Among the lines below, keep only those from the one containing "The image size is (644, 239)." through the one containing "Click the '309", and reproduce them exactly.
+++ Records provided +++
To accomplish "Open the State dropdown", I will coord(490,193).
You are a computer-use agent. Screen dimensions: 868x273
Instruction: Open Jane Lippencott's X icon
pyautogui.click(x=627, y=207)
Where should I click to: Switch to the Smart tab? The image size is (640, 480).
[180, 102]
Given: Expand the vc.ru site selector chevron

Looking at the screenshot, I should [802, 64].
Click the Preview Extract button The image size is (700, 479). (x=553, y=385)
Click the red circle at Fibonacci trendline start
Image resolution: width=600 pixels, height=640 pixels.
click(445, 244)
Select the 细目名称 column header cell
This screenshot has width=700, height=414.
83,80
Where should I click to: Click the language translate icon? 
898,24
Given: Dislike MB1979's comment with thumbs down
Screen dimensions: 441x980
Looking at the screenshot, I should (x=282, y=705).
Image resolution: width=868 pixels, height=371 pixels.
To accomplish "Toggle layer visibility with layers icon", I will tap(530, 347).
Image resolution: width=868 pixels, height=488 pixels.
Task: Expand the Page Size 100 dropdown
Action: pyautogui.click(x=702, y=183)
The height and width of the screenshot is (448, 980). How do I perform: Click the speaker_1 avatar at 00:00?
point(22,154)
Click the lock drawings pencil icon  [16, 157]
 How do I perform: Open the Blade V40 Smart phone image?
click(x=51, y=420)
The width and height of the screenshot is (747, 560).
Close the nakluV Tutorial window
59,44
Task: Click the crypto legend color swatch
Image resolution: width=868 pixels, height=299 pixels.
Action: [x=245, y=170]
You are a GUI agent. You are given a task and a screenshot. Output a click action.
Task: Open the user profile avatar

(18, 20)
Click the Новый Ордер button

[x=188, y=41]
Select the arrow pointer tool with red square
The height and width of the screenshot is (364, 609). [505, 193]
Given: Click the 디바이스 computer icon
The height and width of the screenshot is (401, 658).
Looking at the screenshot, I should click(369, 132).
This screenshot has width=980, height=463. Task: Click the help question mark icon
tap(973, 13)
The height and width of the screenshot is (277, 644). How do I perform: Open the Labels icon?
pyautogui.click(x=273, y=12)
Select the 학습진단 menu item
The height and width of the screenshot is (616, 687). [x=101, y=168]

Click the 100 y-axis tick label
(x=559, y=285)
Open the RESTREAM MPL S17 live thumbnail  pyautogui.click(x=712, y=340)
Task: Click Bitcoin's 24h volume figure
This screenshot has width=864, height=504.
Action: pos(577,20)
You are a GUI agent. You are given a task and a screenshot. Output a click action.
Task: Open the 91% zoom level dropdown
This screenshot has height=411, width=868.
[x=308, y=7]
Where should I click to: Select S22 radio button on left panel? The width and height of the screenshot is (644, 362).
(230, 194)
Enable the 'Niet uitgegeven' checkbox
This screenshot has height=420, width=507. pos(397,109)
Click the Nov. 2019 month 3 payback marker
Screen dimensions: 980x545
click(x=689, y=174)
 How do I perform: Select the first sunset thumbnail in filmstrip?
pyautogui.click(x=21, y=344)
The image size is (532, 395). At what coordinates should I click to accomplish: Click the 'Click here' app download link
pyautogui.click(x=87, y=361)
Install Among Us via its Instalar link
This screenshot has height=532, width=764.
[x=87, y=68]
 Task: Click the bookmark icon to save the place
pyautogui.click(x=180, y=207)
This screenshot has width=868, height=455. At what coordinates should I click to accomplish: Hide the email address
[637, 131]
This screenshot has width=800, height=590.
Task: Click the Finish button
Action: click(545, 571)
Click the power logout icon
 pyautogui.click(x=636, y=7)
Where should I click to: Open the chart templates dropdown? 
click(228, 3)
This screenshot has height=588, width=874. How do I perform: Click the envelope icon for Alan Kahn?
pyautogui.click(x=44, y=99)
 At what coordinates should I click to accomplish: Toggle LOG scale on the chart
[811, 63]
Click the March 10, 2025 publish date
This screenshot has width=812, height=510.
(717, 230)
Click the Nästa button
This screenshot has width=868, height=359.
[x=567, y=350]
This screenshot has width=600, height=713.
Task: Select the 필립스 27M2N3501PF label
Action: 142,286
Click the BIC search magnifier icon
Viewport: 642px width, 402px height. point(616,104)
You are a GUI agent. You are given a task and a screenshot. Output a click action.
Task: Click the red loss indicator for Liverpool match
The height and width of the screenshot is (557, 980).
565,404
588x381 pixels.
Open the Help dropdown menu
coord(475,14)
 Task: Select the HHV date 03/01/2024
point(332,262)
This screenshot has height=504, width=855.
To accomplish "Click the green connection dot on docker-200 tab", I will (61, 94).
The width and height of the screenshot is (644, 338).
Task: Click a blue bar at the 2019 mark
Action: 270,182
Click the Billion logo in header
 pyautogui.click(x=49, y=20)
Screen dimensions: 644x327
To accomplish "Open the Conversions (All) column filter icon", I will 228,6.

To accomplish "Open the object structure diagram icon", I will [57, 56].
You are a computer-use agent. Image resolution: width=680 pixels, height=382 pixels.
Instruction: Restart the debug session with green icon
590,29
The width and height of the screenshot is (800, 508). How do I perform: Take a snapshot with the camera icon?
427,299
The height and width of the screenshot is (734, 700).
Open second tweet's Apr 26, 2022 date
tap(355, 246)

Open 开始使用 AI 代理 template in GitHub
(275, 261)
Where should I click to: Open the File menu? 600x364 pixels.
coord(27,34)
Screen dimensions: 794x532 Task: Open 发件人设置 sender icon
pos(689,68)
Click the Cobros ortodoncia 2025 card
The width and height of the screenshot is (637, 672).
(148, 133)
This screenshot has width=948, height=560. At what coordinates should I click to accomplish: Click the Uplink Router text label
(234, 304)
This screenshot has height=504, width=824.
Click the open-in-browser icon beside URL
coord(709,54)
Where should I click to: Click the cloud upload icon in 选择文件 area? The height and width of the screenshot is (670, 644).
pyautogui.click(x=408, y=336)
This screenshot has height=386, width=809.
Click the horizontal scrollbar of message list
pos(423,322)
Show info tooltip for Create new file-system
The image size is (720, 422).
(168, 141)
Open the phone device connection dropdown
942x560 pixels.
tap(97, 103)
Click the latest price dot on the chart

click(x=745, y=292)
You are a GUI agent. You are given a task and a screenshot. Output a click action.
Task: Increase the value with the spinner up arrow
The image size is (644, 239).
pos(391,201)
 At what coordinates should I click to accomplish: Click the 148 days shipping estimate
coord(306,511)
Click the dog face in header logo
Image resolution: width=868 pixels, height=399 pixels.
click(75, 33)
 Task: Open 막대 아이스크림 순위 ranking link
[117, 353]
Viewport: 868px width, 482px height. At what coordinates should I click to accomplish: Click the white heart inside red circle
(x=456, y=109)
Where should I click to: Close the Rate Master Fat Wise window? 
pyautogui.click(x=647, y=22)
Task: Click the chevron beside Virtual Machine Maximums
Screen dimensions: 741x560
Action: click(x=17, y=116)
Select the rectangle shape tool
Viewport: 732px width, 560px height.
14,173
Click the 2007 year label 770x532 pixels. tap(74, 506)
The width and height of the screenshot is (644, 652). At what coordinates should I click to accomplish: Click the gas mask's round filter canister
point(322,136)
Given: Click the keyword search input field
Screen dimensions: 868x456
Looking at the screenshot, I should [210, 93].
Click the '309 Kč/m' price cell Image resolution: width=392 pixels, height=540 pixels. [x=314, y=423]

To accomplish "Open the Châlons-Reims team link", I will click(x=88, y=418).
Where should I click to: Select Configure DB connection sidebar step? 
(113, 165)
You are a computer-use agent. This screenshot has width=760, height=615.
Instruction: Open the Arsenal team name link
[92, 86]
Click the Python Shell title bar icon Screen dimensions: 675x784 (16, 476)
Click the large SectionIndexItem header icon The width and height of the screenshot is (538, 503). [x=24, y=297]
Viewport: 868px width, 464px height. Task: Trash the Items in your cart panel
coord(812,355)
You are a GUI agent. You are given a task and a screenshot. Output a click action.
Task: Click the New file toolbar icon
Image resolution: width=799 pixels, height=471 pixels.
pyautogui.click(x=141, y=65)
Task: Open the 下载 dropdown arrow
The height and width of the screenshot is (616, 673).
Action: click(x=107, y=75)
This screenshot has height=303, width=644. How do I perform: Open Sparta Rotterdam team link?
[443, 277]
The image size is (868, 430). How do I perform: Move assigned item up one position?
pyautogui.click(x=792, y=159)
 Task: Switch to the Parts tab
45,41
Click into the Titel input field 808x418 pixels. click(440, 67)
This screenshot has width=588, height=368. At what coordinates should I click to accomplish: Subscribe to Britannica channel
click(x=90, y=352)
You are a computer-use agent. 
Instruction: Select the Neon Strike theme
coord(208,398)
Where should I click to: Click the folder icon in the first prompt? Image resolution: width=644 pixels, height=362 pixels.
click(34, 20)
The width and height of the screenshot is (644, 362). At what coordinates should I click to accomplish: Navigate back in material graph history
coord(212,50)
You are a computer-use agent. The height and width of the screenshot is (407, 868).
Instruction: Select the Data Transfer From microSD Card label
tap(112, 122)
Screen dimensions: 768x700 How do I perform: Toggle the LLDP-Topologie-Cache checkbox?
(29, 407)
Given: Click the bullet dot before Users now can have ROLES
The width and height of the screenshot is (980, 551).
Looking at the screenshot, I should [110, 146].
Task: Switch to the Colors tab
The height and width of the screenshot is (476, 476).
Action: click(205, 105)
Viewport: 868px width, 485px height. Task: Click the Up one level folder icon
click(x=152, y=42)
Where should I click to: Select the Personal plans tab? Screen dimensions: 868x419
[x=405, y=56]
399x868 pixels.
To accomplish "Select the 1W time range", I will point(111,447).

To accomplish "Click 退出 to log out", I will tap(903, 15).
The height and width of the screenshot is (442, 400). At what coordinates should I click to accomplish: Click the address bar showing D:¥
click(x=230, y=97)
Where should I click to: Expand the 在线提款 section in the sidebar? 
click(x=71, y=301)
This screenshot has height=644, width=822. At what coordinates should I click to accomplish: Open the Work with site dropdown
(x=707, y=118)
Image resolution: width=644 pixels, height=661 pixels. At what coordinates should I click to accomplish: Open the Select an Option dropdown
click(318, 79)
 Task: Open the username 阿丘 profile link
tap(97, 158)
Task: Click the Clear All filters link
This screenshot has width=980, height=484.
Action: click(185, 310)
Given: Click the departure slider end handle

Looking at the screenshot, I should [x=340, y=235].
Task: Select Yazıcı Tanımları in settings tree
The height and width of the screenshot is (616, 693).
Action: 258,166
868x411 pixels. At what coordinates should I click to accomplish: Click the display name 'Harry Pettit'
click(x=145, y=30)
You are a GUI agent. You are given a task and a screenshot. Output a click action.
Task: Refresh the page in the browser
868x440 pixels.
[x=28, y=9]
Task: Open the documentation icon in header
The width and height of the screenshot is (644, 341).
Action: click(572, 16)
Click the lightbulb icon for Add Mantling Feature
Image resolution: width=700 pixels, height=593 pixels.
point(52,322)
+++
- _Expected answer_:
The image size is (644, 239).
pos(391,201)
 At what coordinates should I click to accomplish: Click the 148 days shipping estimate
coord(306,511)
Click the dog face in header logo
Image resolution: width=868 pixels, height=399 pixels.
click(75, 33)
 Task: Open 막대 아이스크림 순위 ranking link
[117, 353]
Viewport: 868px width, 482px height. At what coordinates should I click to accomplish: Click the white heart inside red circle
(x=456, y=109)
Where should I click to: Close the Rate Master Fat Wise window? 
pyautogui.click(x=647, y=22)
Task: Click the chevron beside Virtual Machine Maximums
Screen dimensions: 741x560
Action: click(x=17, y=116)
Select the rectangle shape tool
Viewport: 732px width, 560px height.
14,173
Click the 2007 year label 770x532 pixels. tap(74, 506)
The width and height of the screenshot is (644, 652). At what coordinates should I click to accomplish: Click the gas mask's round filter canister
point(322,136)
Given: Click the keyword search input field
Screen dimensions: 868x456
Looking at the screenshot, I should [210, 93].
Click the '309 Kč/m' price cell Image resolution: width=392 pixels, height=540 pixels. [x=314, y=423]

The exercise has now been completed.